I am very good wedding photographer. You can check from my blog http://www.focusphotoinc.com/blog/ rate me how good is am i
...but his english isn't as fantasticly incredible as his photos !

.....well, just now I have a doubt : he's he REALLY serious ? Or not ?
Actually, many of his photos are exactly what a lot of wedding clients are buying right now, so what's your point?
My point simply is that I consider as extremely presomptuous to say "I am very good..." ! The others are the judges of one's quality, not ourself !
 
I don't know about the percentage and currently rerate all of my photos. Did my recent thread inspired you opening this thread? ;-) I choosed from top the second answer. The description seems to fit to me, but again, I don't know the percentage and what "great" means.
Could I say that, if you are a hobbyist, a "great" image is the one YOU really like, but if you're a PRO, a "great" image is the one other people buy from you !

;-)

J-P.
Excellent way of putting it. The "hobbyist" has the freedom to include emotional attachment to a photo as part of the critique. That grabshot of Garfield the cat may be noisy due to underexposure at ISO 3200, and the focus off a bit, but he was doing something so unique and so darned cute it's a great shot because it captured the moment.

My "great shots" when I'm working are ones where the client says as much, or the artists decides to use it in upcoming promotions or on a website. The image a reviewer picks to use I guess I could consider the "great shot" out of the entire series.
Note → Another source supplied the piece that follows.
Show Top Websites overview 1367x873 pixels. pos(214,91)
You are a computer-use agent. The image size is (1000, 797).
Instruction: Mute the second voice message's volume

So personally, I guess I have two categories to consider. One is my paid work, where it's the client's opinion that matters most. The other is my personal work. On a strictly personal level, I have yet to produce a shot I consider truly "great" because I compare my personal work to the likes of W. Eugene Smith, Diane Arbus, Elliot Erwitt, and other masters. Even my concert work I compare to photographers such as Colin Kerrigan, Piper Ferguson or Neil Favilla whose styles I admire. If I end up with an image that makes me think "Favilla would have done the same thing" then I consider it on the verge of being a "great shot".